Below we create two different pipelines, the first imputes missing values using the mean value of the variable containing the missing data. Theoretically speaking, simple mean imputation is only a valid approach when missing values are "missing completely at random", or when the missing values appear entirely at random in the data with no relation to the values of other observed variables or the identity of the involved rows. The second imputes values using $k$-nearest neighbors, an approach that is valid when missing values are "missing at random", or when their occurrence can be explained using other variables observed in the data.

  • Under the "missing completely at random" (MCAR) definition, the United States and Afghanistan would be equally likely to have missing data (which probably isn't true)
  • Under the "missing at random" (MAR) definition, missing information is predictable using other observed variables, so the United States and Afghanistan can differ in their propensity for missing data so long as the missing data can be explained by other observed variables.
  • There is another possibility, "missing not at random" (MNAR), where missing information is only predictive using unobserved factors. Under these circumstances imputing missing data isn't justifiable from a statistical perspective, and might cause problems for the performance of machine learning models due to the imputed values being biased.

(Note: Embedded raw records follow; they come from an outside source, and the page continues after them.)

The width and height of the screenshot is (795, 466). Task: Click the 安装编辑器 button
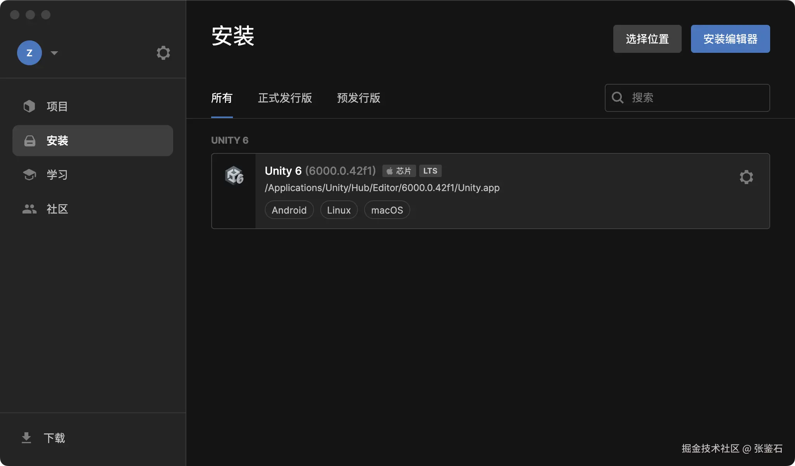(730, 38)
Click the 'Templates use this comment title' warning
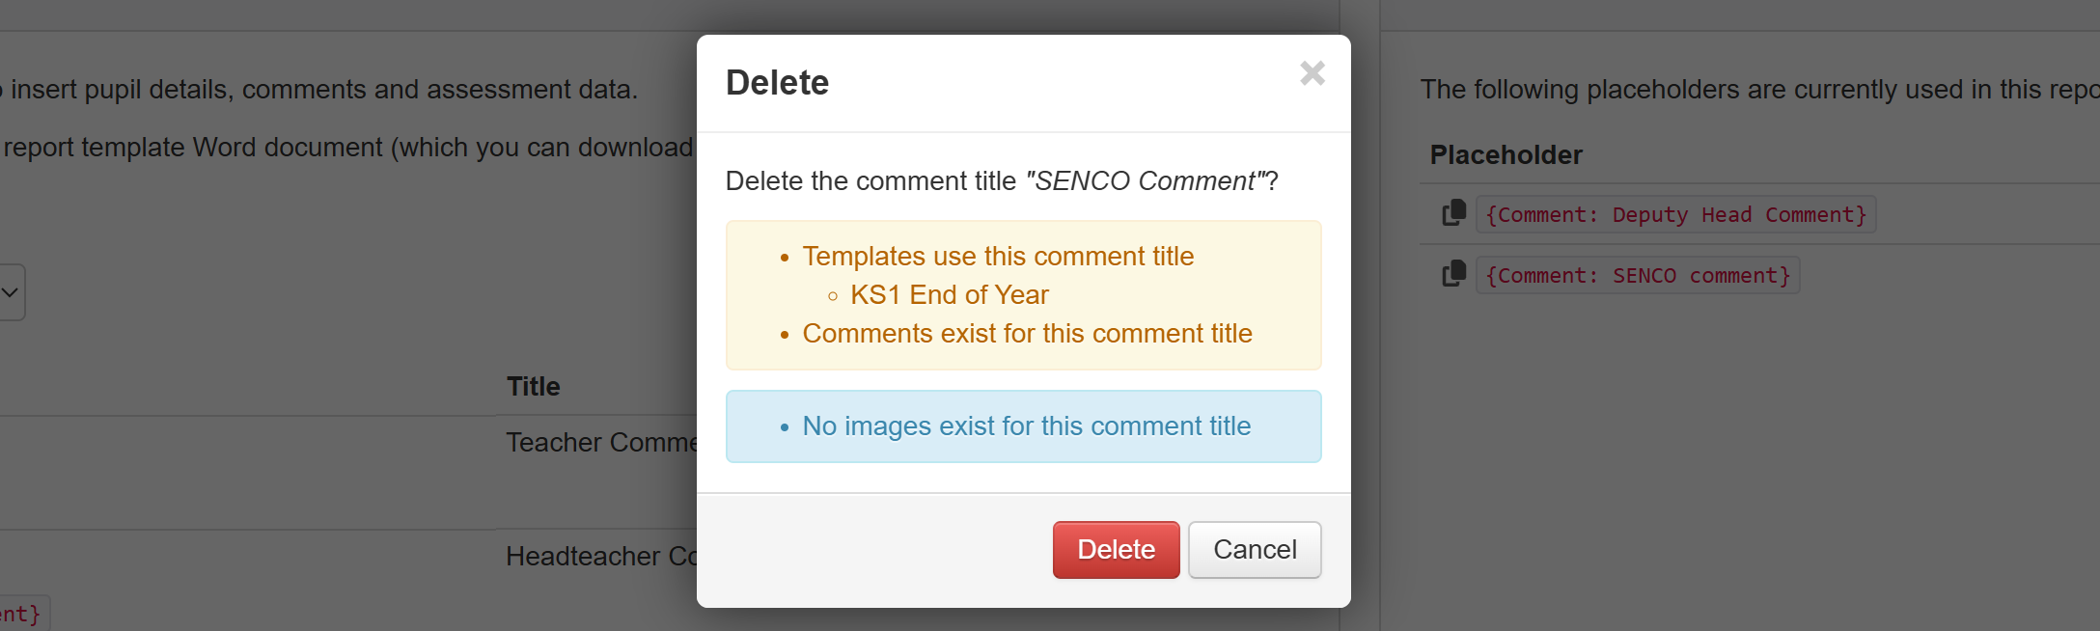 [x=998, y=257]
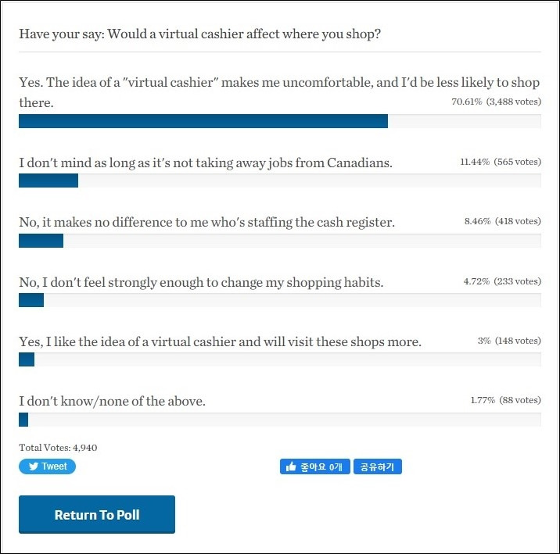The image size is (560, 554).
Task: Click the Facebook thumbs-up like icon
Action: point(292,466)
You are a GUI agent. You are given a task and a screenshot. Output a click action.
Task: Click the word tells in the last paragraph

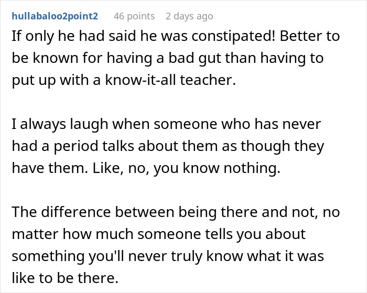coord(219,234)
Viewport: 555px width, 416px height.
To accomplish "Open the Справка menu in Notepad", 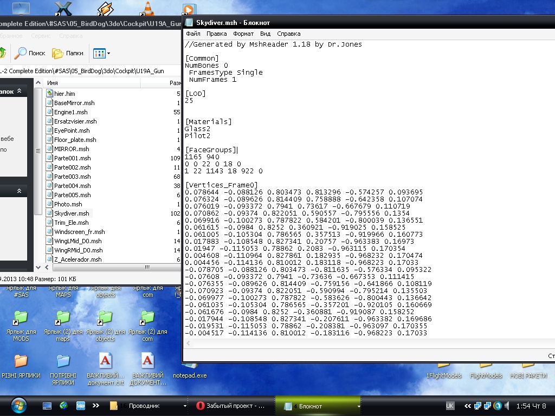I will point(288,34).
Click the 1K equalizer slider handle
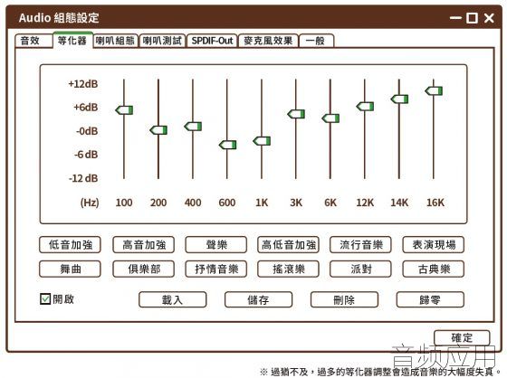 262,141
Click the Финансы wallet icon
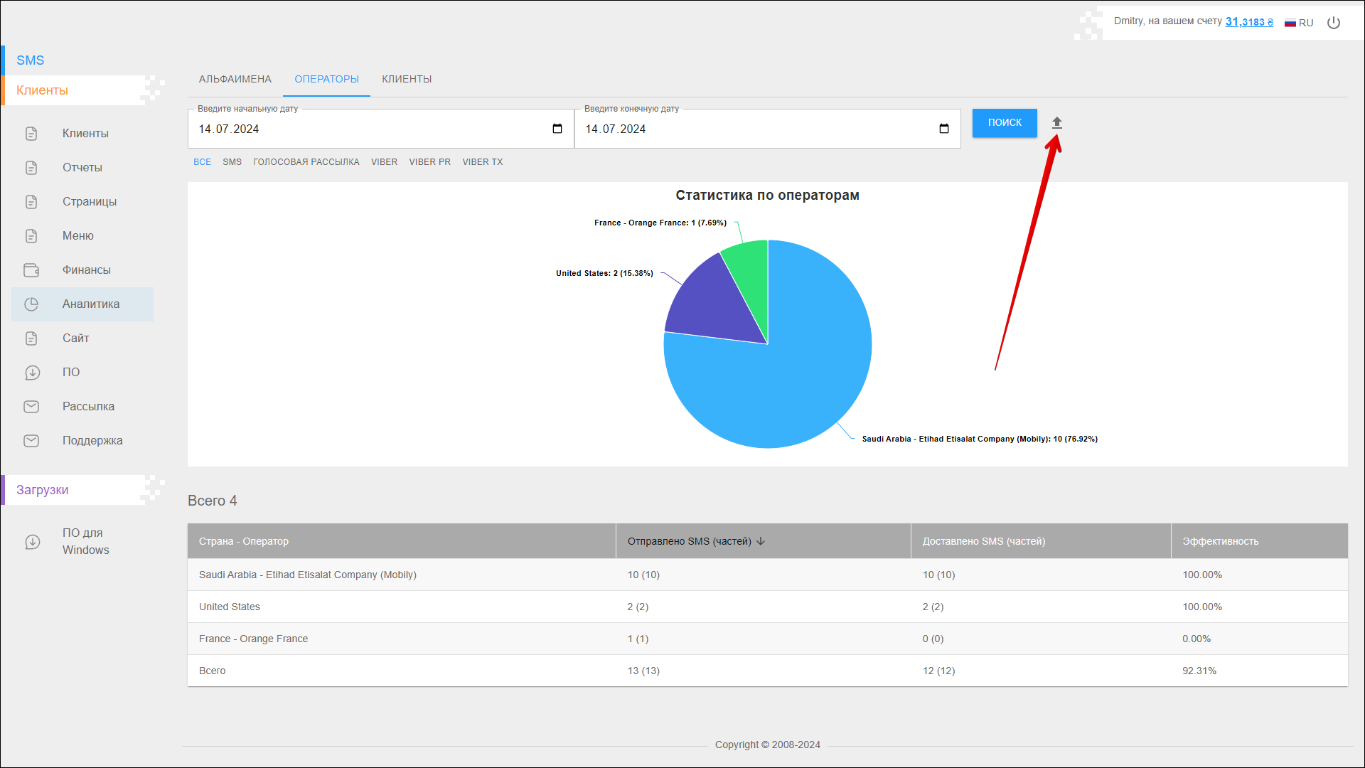 click(31, 270)
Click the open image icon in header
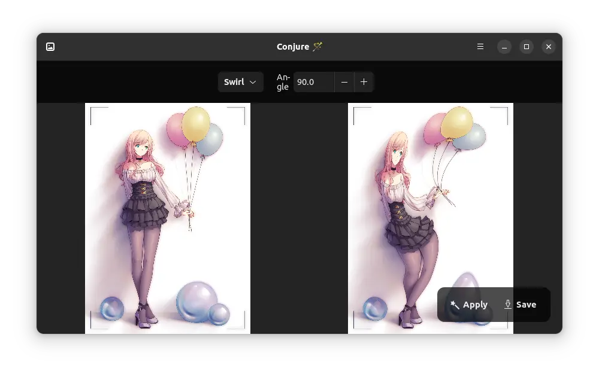599x374 pixels. pos(50,47)

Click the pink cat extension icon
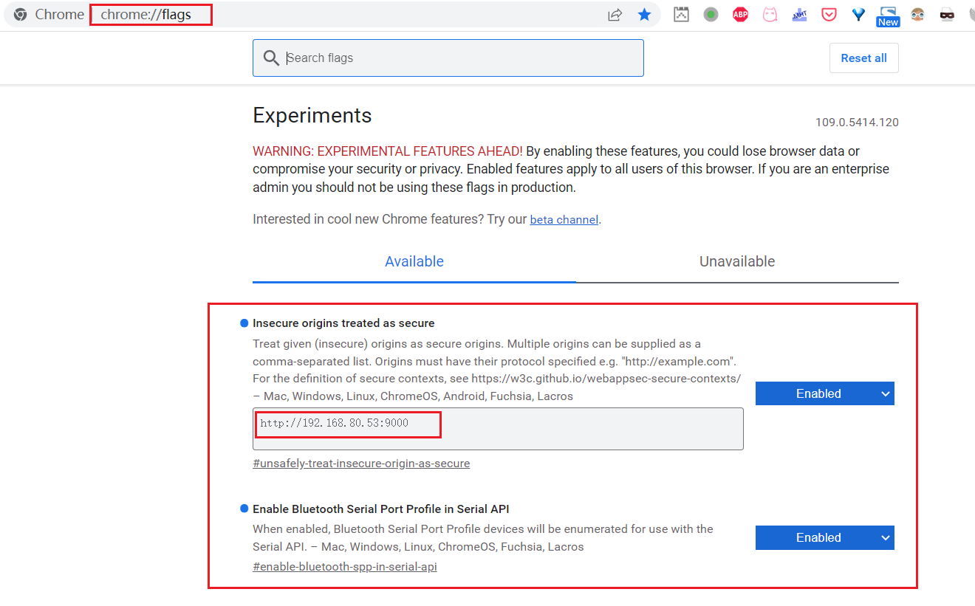770,14
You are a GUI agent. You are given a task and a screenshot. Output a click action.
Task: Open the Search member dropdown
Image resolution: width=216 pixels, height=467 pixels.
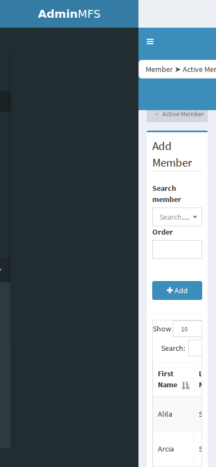177,217
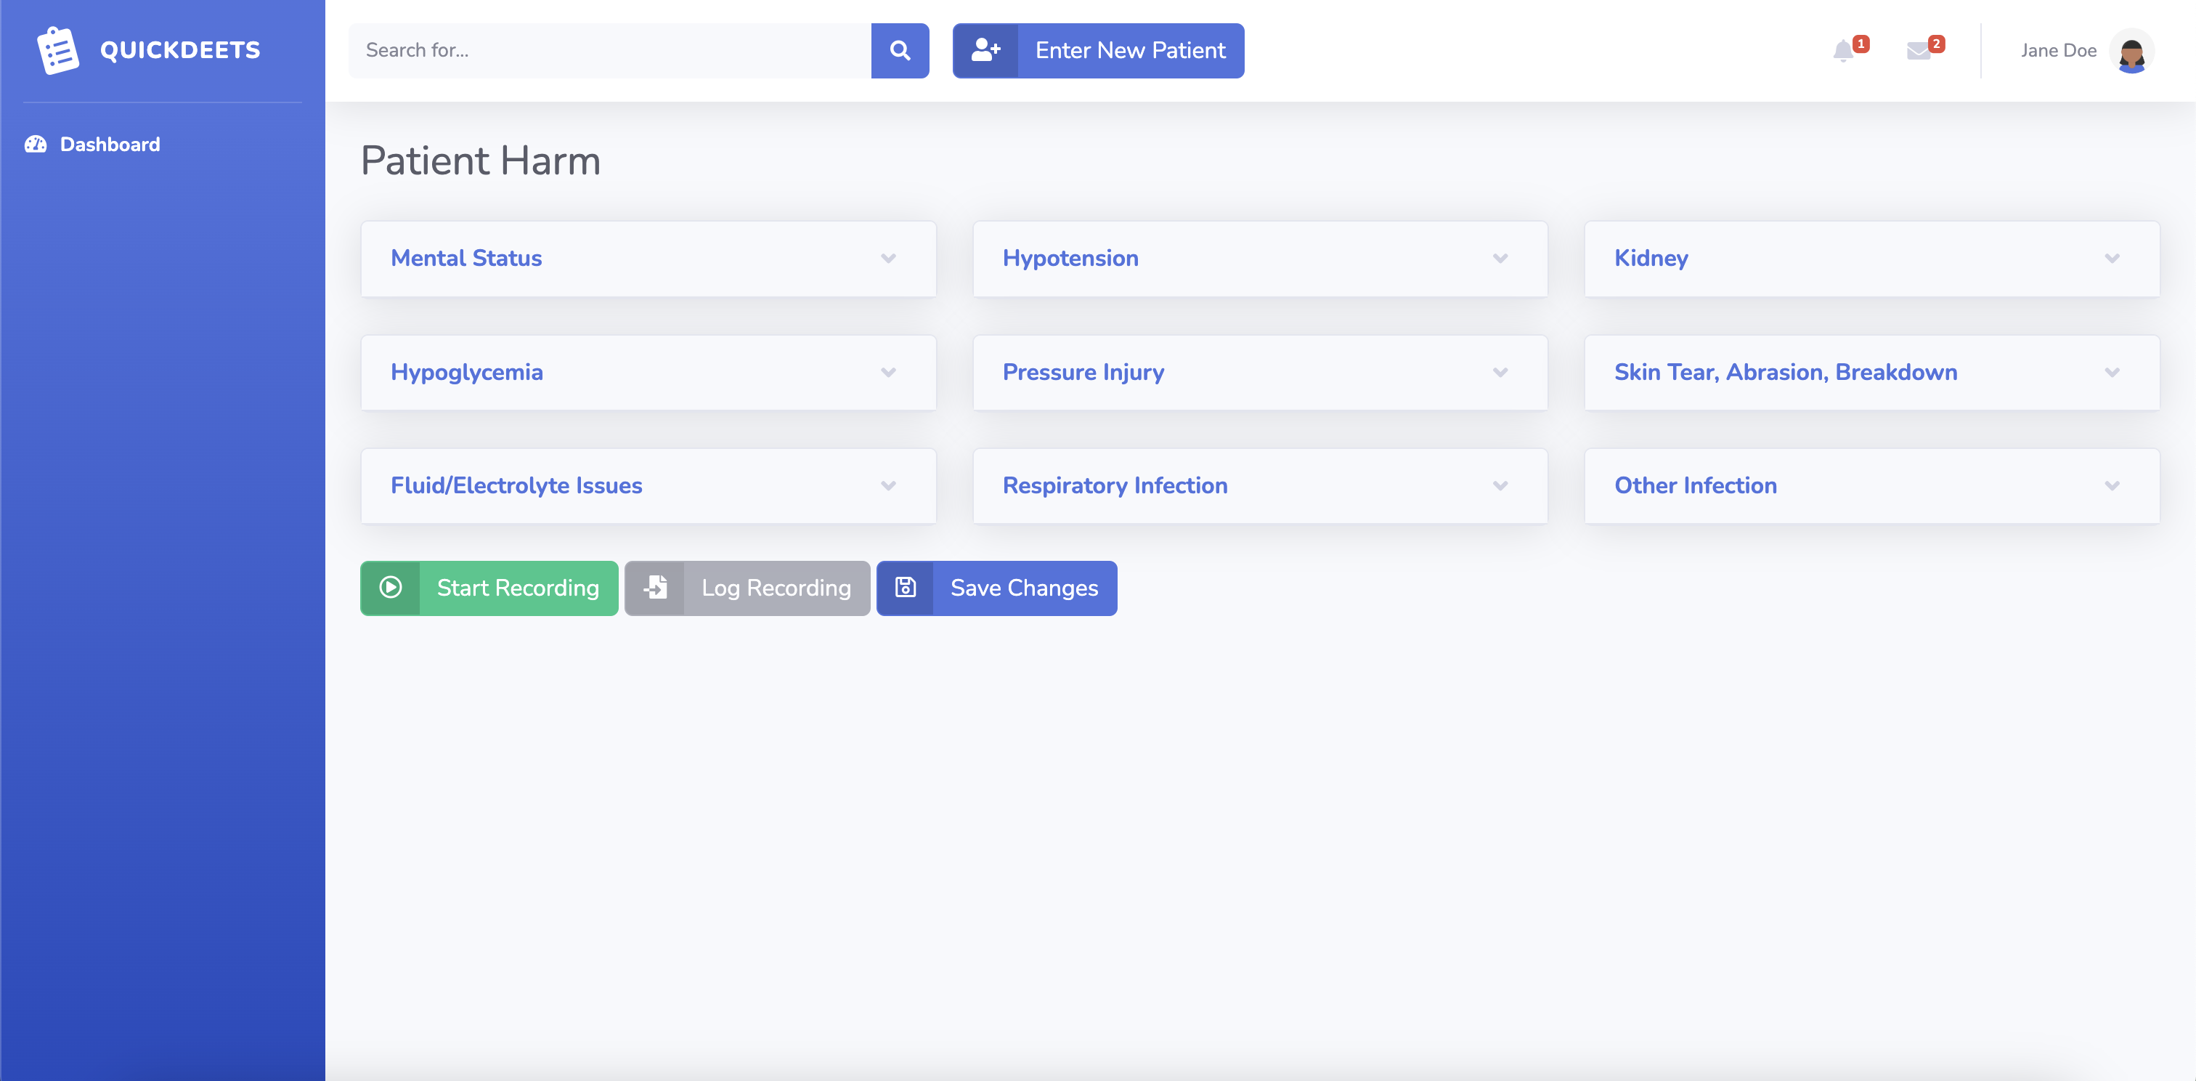Click the floppy disk save icon
Image resolution: width=2196 pixels, height=1081 pixels.
tap(905, 587)
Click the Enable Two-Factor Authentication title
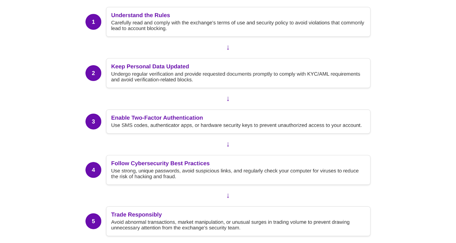 157,118
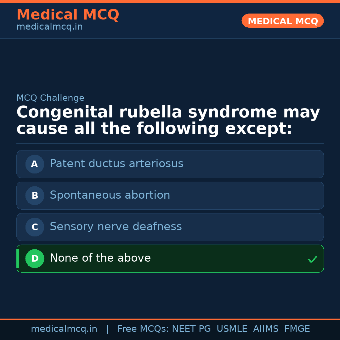The width and height of the screenshot is (340, 340).
Task: Click the MCQ Challenge subtitle
Action: (50, 98)
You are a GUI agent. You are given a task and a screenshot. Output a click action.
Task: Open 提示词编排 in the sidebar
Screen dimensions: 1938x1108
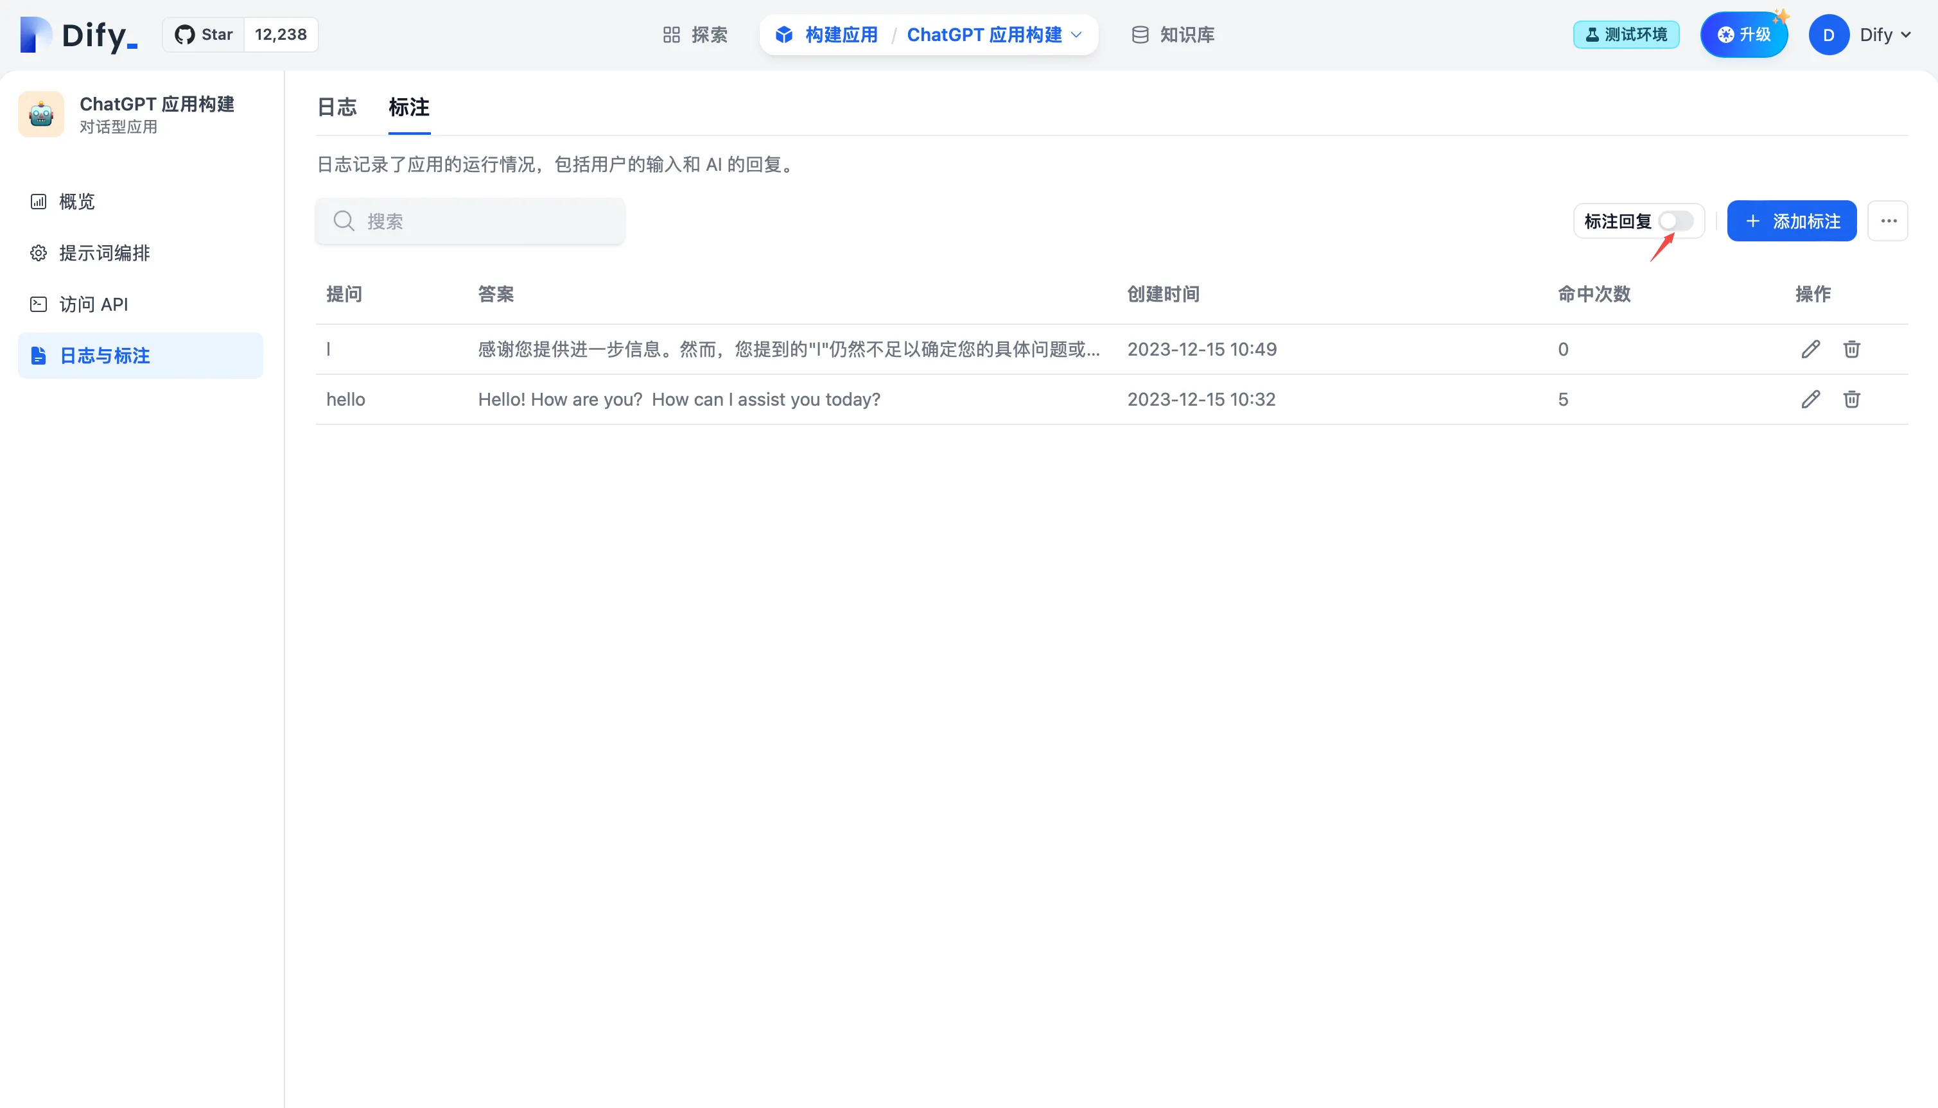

Determining whether your missing values are MCAR, MAR, or MNAR generally requires domain-specific knowledge about your data and how it was collected, thereby complicating the decision whether to include missing data imputation as part of a pre-processing pipeline.

In [17]:
## Import imputation functions
from sklearn.impute import KNNImputer, SimpleImputer
from sklearn.neighbors import KNeighborsRegressor

simp_imp_pipe = Pipeline([
    ("imputer", SimpleImputer(missing_values=np.nan, strategy='mean')),
    ("model", KNeighborsRegressor())
])

simp_fit = simp_imp_pipe.fit(hp_X, hp_y)
print(simp_fit.score(hp_X, hp_y))

knn_imp_pipe = Pipeline([
    ("imputer", KNNImputer(missing_values=np.nan, n_neighbors=4, weights='distance')),
    ("model", KNeighborsRegressor())
])

kp_fit = knn_imp_pipe.fit(hp_X, hp_y)

print(kp_fit.score(hp_X, hp_y))
0.8130099967617596
0.8128904952418757

Because there were only two missing values in this example, there's seemingly not much difference in the training scores ($R^2$) between these two strategies.

However, something to recognize is that we treated the "Region" variable as numeric, when it actually uses integer values to encode different categories. Additionally, we did not perform any standardization or scaling in our pipeline, which will impact KNNImputer().

Question 4: In this question you will improve upon the example pipeline from this section.

  • Part A: Modify the example pipeline using KNN imputation to include the following changes:
    • Handle categorical and numerical variables separately within the pipeline:
      • The categorical variable "Region" should be transformed using one-hot encoding
      • The numeric predictors "LifeExpectancy" and "HDI" should be standardized
    • Impute any missing values before using a support vector regressor as the final model
    • You may set any tuning parameters in these steps yourself so long as they do not lead to any computational issues
  • Part B: Fit your pipeline to the full training set and compare the method's score ($R^2$, the default metric) with the example. Does this suggest that your new approach is superior? Hint: Think about how both of these evaluations have used the training data.